Kospex is a CLI which aims to "look at the guts of your code" to help gain insights into your developers and technology landscape. It uses database structure from the excellent Mergestat lite to model data from git repositories.
kospex is currently a python module with commands. It works by analysing cloned repositories on the filesystem.
Optional but strongely recommended - use a python virtual env.
Installing using pip:
pip install kospex
For complexity and file type analysis, kospex uses the scc binary. It is optional, but enables much better file type guessing and provide complexity metrics. Follow the instructions for installing scc
kospex uses a git repositoriy layout for cloning repos to disk.
The following structure is used
/BASE/GIT_SERVER/ORG/REPO
If you are ok to use the ~/code directory for cloned repos, then run:
kospex init --default
See section "Git code layout for running analysis" below for more details.
For an existing repo on disk:
kospex sync [GIT_REPO]
You can also use the kgit command to clone and sync a repo you have access to
kgit clone https://github.com/mergestat/mergestat-lite
The above command will clone into the KOSPEX_CODE/GIT_SERVER/ORG/REPO structure
Some commands to try:
kospex developers -repo [GIT_REPO]
kospex tech-landscape -metadata
One option, if you're inspecting code on your own laptop (or virtual machine), is to use use your home directory.
~/kospex/
We'll place config files and the kospex DB (Sqlite3) in here for sync'ed data
~/code/
This should be your GIT_DATA_DIRECTORY with a structure like
GIT_SERVER/ORG/REPO
For example, in your ~/code it might look like:
github.com/kospex/kospex
github.com/mergestat/mergestat-lite
This way we have a nice deterministic way of separating different orgs, potentially different instances (e.g. you have an on premise bitbucket and use GitHub.com) as well.
- Identify technology landscape
- Identify active developers (e.g. who's had their code committer in the last 90 days)
- Identify key person or offboarding risk
- Identify potential complexity challenges (or conceptual integrity concerns)
- Aggregate repo metadata into a single database for easier and faster querying
kospex sync PATH/TO/GIT_REPO
Most functions require the data to be synced.
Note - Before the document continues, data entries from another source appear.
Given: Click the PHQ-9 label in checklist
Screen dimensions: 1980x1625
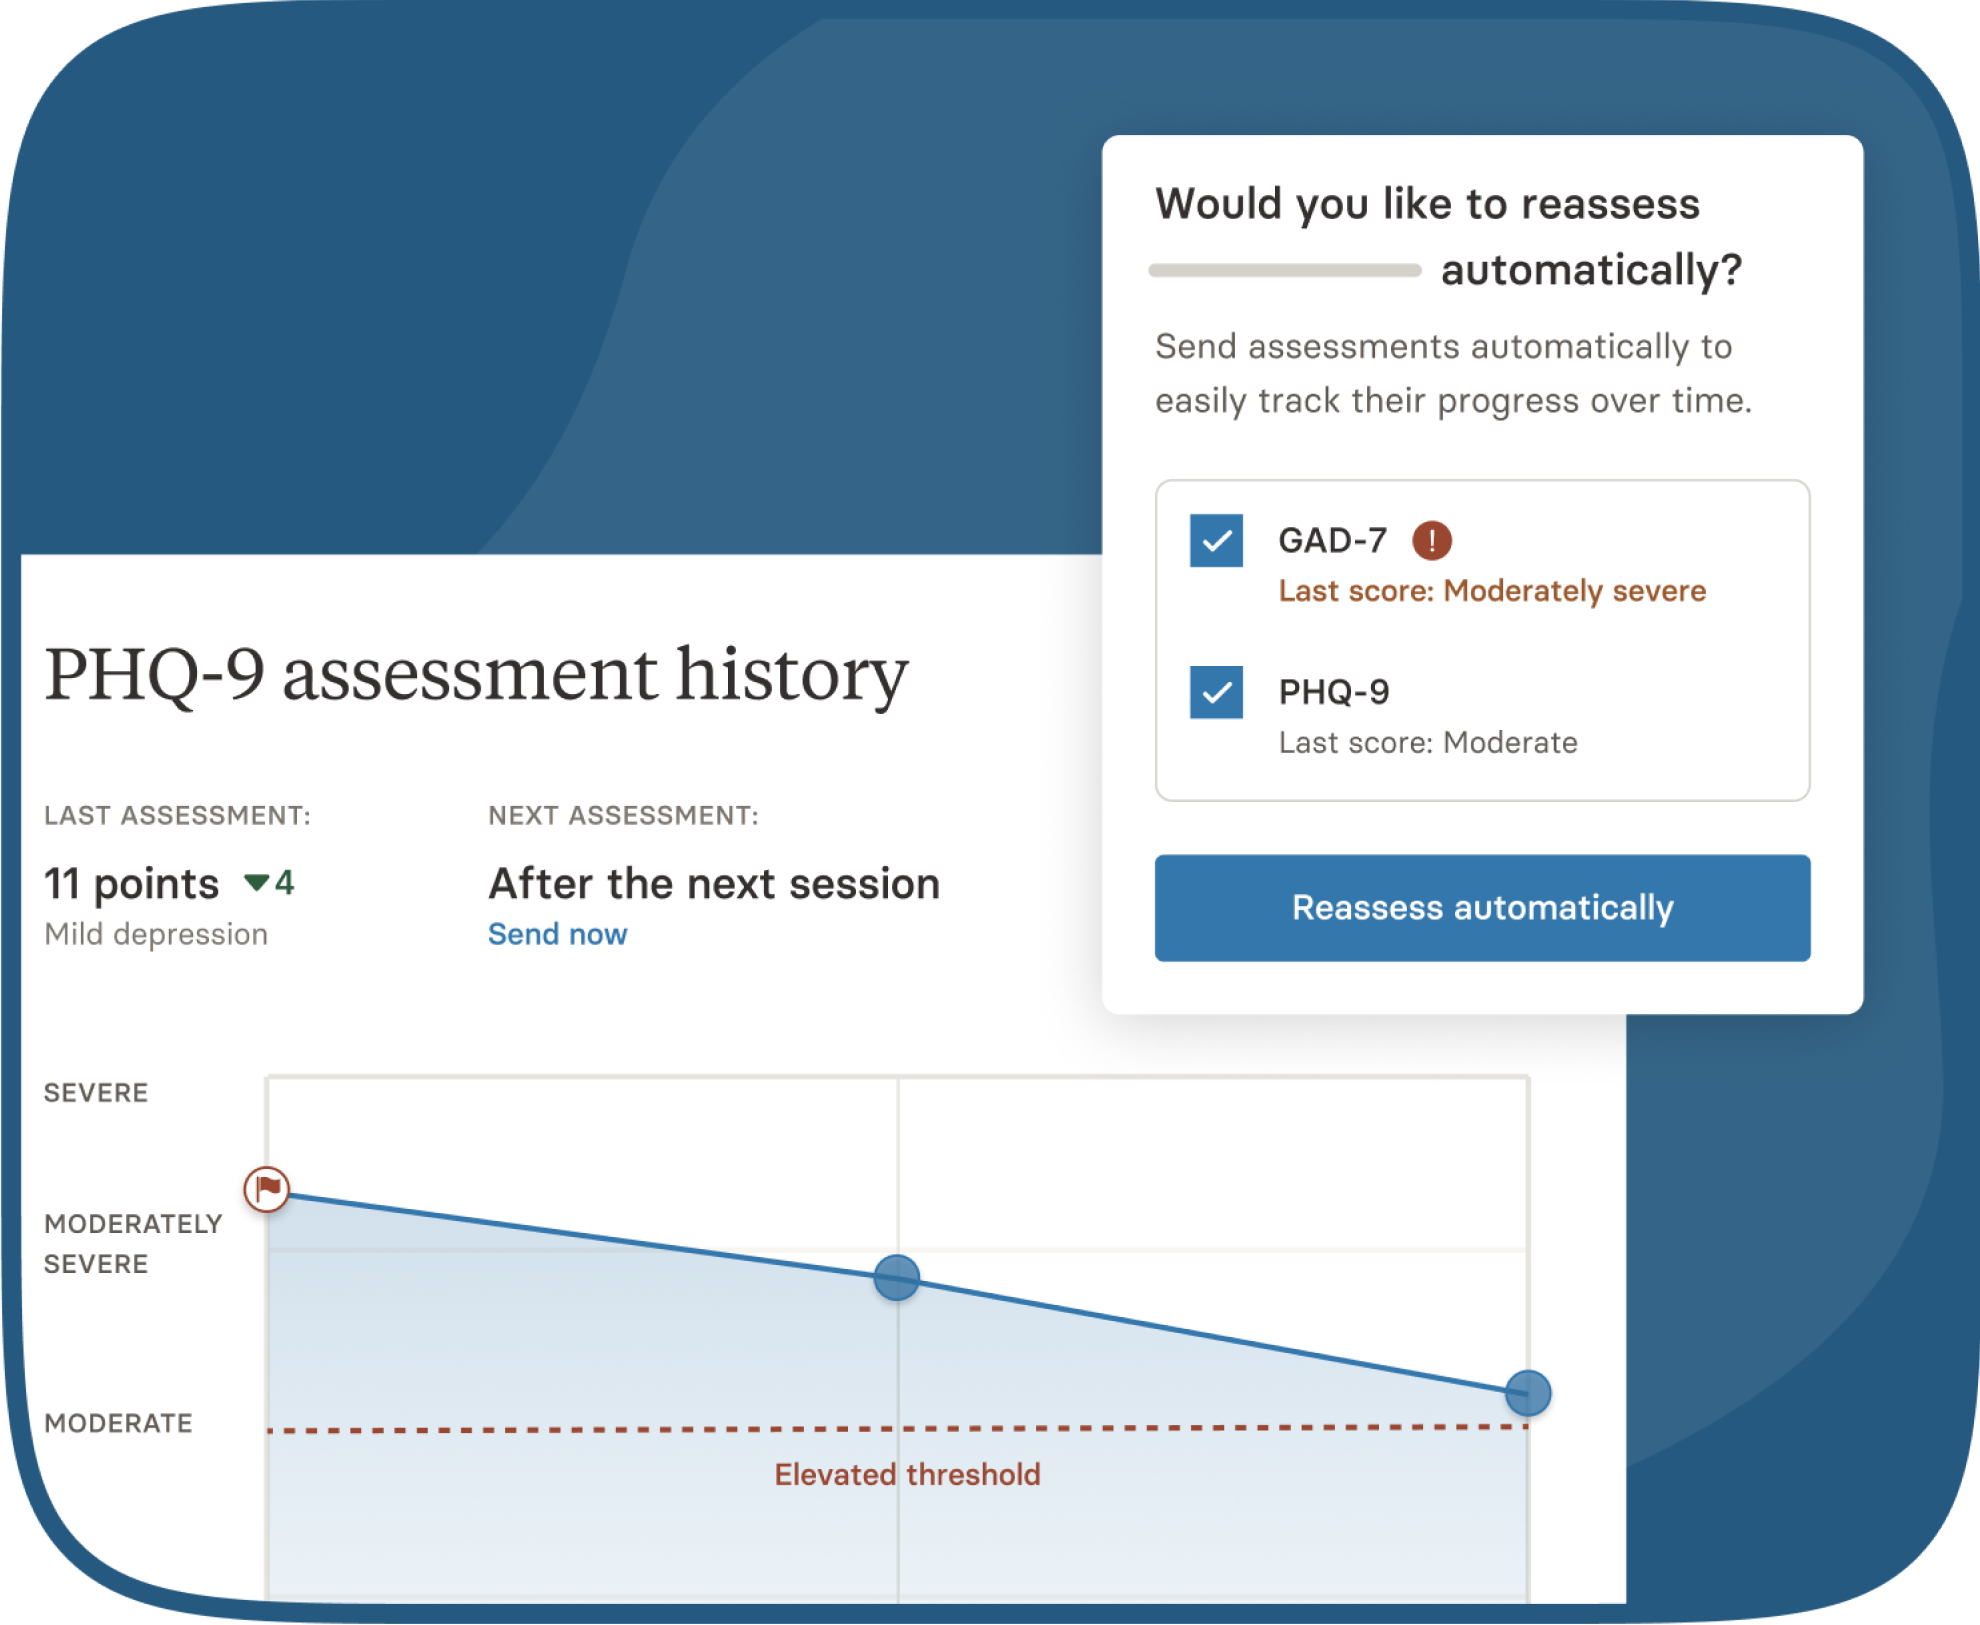Looking at the screenshot, I should pos(1334,692).
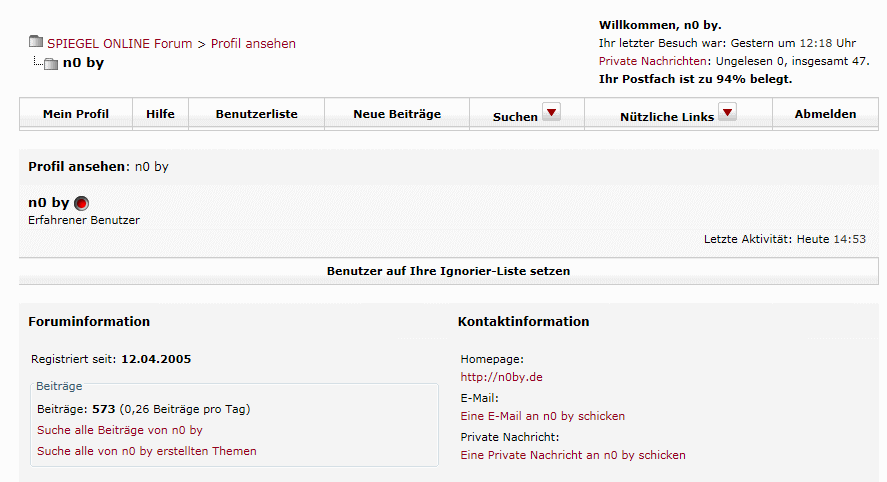Screen dimensions: 887x482
Task: Open the Mein Profil menu item
Action: [x=76, y=114]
List the active developers (90 days) in the given repo (sync required)
kospex developers -repo PATH/TO/REPO
List the developers in the given repo_id (sync'ed data in the kospex DB)
kospex developers -repo_id=github.com˜ORG˜REPO
use -days NUM for seen in the last # of days (e.g. 90 or 365)
List the overall tech stack, based on file extension, for all sync'ed repos
kospex tech-landscape
List the overall tech stack for all sync'ed repos (using scc)
kospex tech-landscape -metadata
List the overall tech stack for a repo (using scc)
kospex tech-landscape -repo PATH/TO/REPO
List the tech stack in the given repo_id (sync'ed data in the kospex DB)
kospex tech-landscape -repo_id=github.com˜ORG˜REPO
- Precompute data where possible and useful
- Flatten tables, data warehouse style, to enabled easier querying and slicing by git server, owner and repo
- Be as agnostic to the git provider (i.e. GitHub, BitBucket, GitLab) for base use cases
- Be mindful that "there is no perfect", only indicators
- Separate cloning and pull updates from the analysis
- Build out automated functional and regressions testing (Currently manual)
- Build the ability to identify key person or offboarding risk
- Improve use case documentation
- Provide a mechanism to better map author_emails to users
Most tables have a column, _repo_id, in the format of GIT_SERVER˜OWNER˜REPO
So for the repository https://github.com/kospex/kospex the _repo_id would be github.com˜kospex˜kospex
Most queries use author_email from git to mean a "developer".
The easiest way to do development on the kospex repo is to clone kospex and run in "dev mode" using the following commands:
git clone https://github.com/kospex/kospex cd kospex pip install -e .
We're aiming to [k]now your c[o]de by in[spe]cting the haruspe[x]. From Wikipedia, The Latin terms haruspex and haruspicina are from an archaic word, hīra = "entrails, intestines"
So we're going to help look at the "guts of your code" to gain an understanding of the applications, technology landscape (sprawl?) and developers.